Dass mein Bruder viele Dinge weiß und diese auch (für mich manchmal zu hochgestochen) vom Stapel lässt, damit kann ich mittlerweile umgehen. Doch der Abend, an dem wir zusammen unseren 29. Geburtstag nachfeierten, war zu viel für mein Selbstwertgefühl. Denn, obwohl schon groß geworden, steht er noch auch wackeligen Beinen.
Er, seine Freundin und ich waren zu Besuch bei zwei guten Freunden von ihnen. Sie unterhielten sich über Themen, mit denen ich so gut wie keine Berührungspunkte habe, mit so vielen Worten besprochen, von denen ich einige nicht kannte & verstand, sodass mir die ganze Situation unangenehm war.
Ich lachte an falschen Stellen. Ich fragte nach, was einige Worte bedeuten, damit ich den Sinn eines Satzes oder eines Standpunktes verstand. So fühlt es sich also an:

Sich fehl am Platz fühlen – und etwas dumm.

Nach dem für mich eh schon unangenehmes Treffen ging es auf eine Studentenparty , verschleiert unter dem Motto „Buchtauschparty!“. Mega fancy & sassy, intellektuelle Studenten eben. Ich vergaß vor Aufregung mein Buch, was ich mitbringen wollte. „Es ist nicht schlimm“ – einen komischen Blick erhaschte ich trotzdem.

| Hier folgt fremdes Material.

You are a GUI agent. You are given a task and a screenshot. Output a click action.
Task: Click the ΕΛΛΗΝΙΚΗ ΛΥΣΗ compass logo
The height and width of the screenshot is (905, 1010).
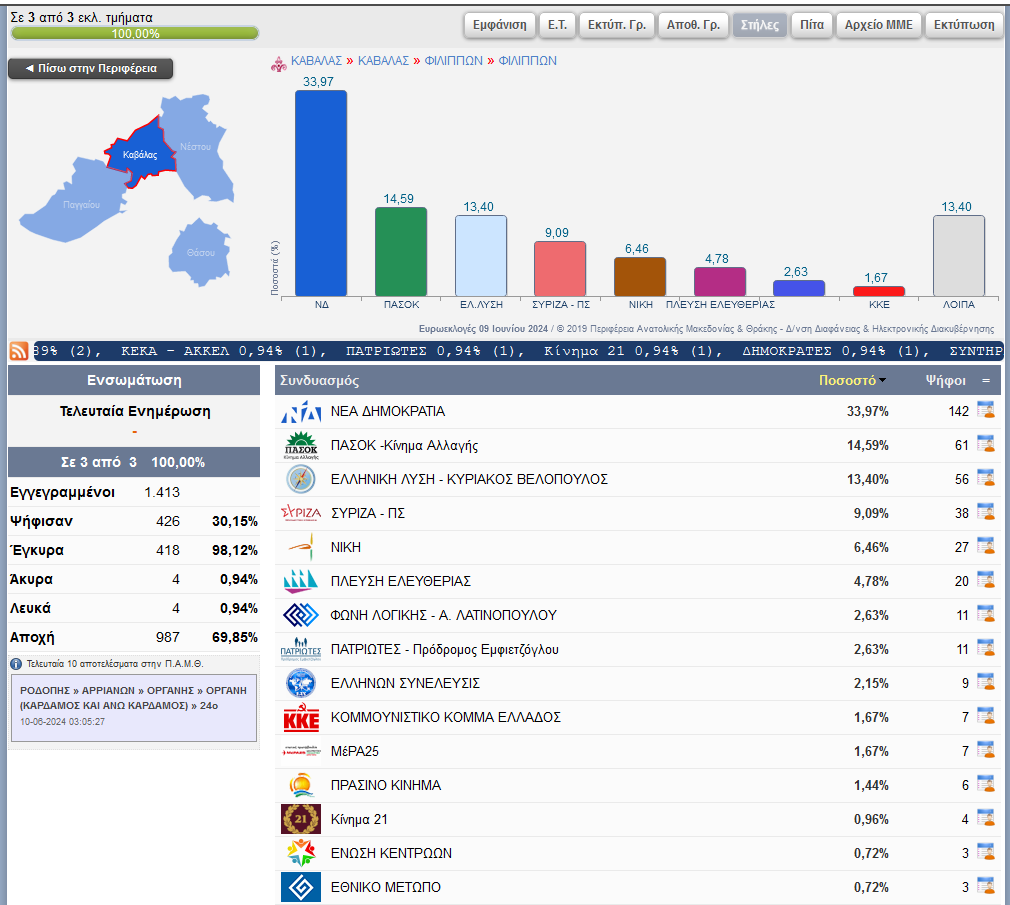pyautogui.click(x=301, y=479)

Als wir in die Studenten-WG eintraten, war sie so, wie man es auf Pinterest oder Instagram findet: eine typische Studi-Bude. Eine großzügige Altbauwohnung. Im Flur eine eingebaute Kletterwand. Ein Tischchen mit Fernseher und angeschlossener N64. Eine schniecke, zusammengewürfelte, Insta-fähige Küche, ein cooler Balkon. Holzfußboden überall. Schön gestaltete Zimmer der jeweiligen Bewohner dieser Wohnung. Das war für mich überwältigend. Im positiven wie im negativen. Mein Unwohlsein steigerte sich ins nahezu Unermessliche. Und nein, ich übertreibe nicht. Ich fühlte mich einfach extrem fehl am Platz.
Diese Menschen hier sind für mich zu cool, zu kultiviert, zu intellektuell, zu offen, zu selbst reflektiert, zu sehr alles besser als ich. Mein Selbstwertgefühl erlitt an diesem Abend einen gehörigen Knicks. Ich bin nicht für diesen Teil der Gesellschaft gemacht.

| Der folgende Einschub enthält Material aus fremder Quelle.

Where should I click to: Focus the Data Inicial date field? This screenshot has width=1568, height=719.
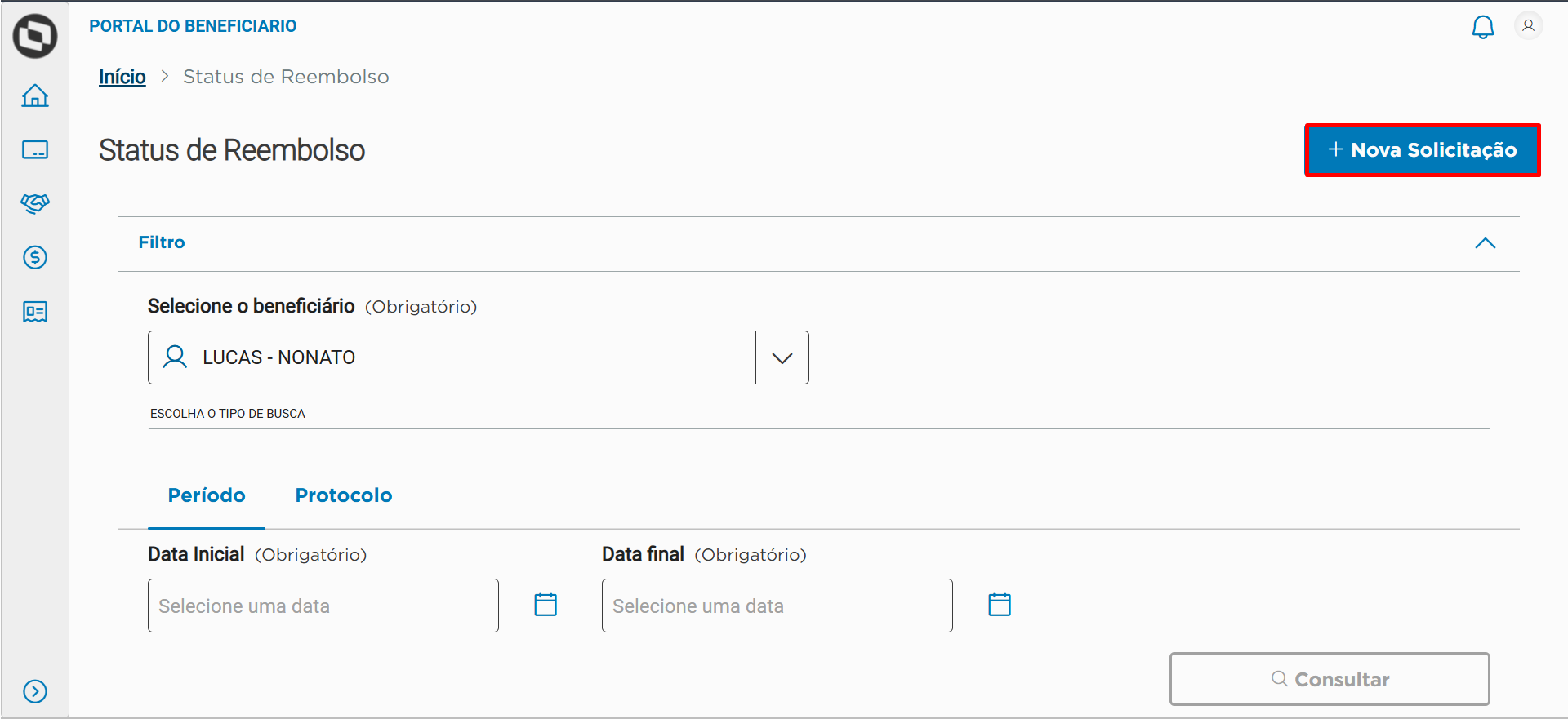323,606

Ich ging an diesem Abend früher. Was auch besser für mich war. Es war einfach nur anstrengend, aufpassen zu müssen, dass ich mich anders gab als ich bin. Dieser Abend zeigte mir auch:

Mein Bruder und ich sind zwar Zwillinge, uns trennen aber trotzdem Welten. Einige Gemeinsamkeiten verbinden uns, klar. Aber währen wir nicht verwandt, wären wir bestenfalls Bekannte. Unsere Arten zu Leben und die Erwartungen an das eigene Sein sind zu verschieden. Das habe ich an diesem Abend gelernt.